A subsidiary of Beijing-based automaker BAIC Group, listed as BAIC ORV, has officially submitted applications to regulatory authorities seeking approval for the production of two electric vehicles (EVs) under the Xiaomi brand, according to information disclosed on China's Ministry of Industry and Information Technology (MIIT) website today.
The move marks Xiaomi's strategic expansion into the highly competitive electric vehicle market, adding a new dimension to the challenges faced by China, the world's largest auto market, characterized by overcapacity and slowing demand, resulting in a fierce price war impacting supplier margins.
BAIC ORV's proposal outlines plans to manufacture two variants of the Xiaomi-branded model in Beijing. The first, named SU7, will feature BYD's lithium iron phosphate batteries and boast a top speed of 210 kilometers per hour (kph). The second variant, SU7 Max, will incorporate CATL's nickel- and cobalt-based lithium batteries, offering a higher speed of up to 265 kph. Both models prominently showcase the “MI” logo on the front and carry the “Xiaomi” name on the rear, as depicted in images published on the MIIT website.
Despite Xiaomi having established a production plant in Beijing with a capacity of 200,000 EVs per year, the filing indicates that BAIC will serve as the manufacturer for these two models. The new EVs are slated to be produced at a facility sharing the same address as Xiaomi's plant, as reported by China Business News.
Xiaomi has already signaled its entry into the electric vehicle sector by listing various job openings related to auto sales, including positions for new energy vehicle sales managers and Xiaomi car showroom managers in Beijing and Shanghai, according to reports from business publication STAR Market Daily.
As of the time of reporting, both BAIC and Xiaomi have not provided immediate responses to requests for comments on the EV applications.

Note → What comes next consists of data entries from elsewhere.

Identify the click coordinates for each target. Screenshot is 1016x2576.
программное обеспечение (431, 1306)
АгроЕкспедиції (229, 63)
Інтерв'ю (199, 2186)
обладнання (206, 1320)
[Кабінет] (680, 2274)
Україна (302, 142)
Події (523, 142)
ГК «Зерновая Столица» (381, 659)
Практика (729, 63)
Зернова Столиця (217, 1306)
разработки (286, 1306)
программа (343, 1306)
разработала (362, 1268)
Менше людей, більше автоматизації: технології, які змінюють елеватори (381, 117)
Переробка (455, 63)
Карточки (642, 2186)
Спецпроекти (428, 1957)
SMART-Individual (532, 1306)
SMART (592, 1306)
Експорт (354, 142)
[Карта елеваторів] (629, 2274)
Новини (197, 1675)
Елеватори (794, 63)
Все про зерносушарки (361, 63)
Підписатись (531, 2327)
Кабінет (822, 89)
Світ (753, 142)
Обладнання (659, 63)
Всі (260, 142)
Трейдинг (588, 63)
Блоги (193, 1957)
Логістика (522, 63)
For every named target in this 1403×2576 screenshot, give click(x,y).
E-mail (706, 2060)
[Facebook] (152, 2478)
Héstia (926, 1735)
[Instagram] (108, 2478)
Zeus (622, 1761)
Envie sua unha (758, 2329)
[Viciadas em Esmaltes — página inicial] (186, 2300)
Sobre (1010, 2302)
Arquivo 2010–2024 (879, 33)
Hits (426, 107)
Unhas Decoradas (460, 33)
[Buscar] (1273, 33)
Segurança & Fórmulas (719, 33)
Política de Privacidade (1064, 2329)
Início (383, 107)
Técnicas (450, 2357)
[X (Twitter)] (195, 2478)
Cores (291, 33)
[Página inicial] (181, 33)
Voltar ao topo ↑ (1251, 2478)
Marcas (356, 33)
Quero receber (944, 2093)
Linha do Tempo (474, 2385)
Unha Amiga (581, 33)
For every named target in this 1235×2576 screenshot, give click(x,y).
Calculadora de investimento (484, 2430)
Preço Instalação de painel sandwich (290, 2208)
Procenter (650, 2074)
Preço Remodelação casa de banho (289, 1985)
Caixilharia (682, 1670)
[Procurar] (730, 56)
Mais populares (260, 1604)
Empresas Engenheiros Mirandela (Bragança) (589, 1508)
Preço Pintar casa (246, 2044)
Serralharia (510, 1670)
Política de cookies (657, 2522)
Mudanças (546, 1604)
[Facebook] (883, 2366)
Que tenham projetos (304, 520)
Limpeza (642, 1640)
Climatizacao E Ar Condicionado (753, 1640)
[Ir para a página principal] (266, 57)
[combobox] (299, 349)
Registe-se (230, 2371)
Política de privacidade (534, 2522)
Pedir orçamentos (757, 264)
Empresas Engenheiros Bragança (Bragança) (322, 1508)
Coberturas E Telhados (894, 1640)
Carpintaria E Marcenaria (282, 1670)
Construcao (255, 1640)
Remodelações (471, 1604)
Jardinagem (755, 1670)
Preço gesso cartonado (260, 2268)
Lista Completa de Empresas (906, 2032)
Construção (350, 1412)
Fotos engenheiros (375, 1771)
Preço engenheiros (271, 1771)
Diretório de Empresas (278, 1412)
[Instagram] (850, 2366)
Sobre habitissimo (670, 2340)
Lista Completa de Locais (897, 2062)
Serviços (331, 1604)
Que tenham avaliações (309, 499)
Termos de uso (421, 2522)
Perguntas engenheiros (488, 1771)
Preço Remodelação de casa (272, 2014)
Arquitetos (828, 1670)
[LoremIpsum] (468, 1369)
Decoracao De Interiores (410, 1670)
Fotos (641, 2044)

This development follows Reuters' earlier report in August, revealing that China's state planner granted approval to Xiaomi for electric vehicle production, pending clearance from the MIIT, which assesses new automakers and models for technical and safety compliance.
While the MIIT regularly releases lists of aspiring auto manufacturers seeking approvals, Xiaomi was notably absent from the latest list published on Wednesday. Xiaomi President Lu Weibing had indicated in late August that the company's progress in EV manufacturing was ahead of schedule. Xiaomi's revenue for the second quarter had experienced a 4% decline year-on-year amid a contraction in China's smartphone market.
The automotive industry in China is currently grappling with overcapacity and an escalating price war involving over 40 brands, significantly impacting the profit margins of the supply chain. Notably, Tesla Inc is still awaiting regulatory clearance for its Shanghai plant expansion plan, and Lucid Group has been advised of the low likelihood of approval for its made-in-China cars.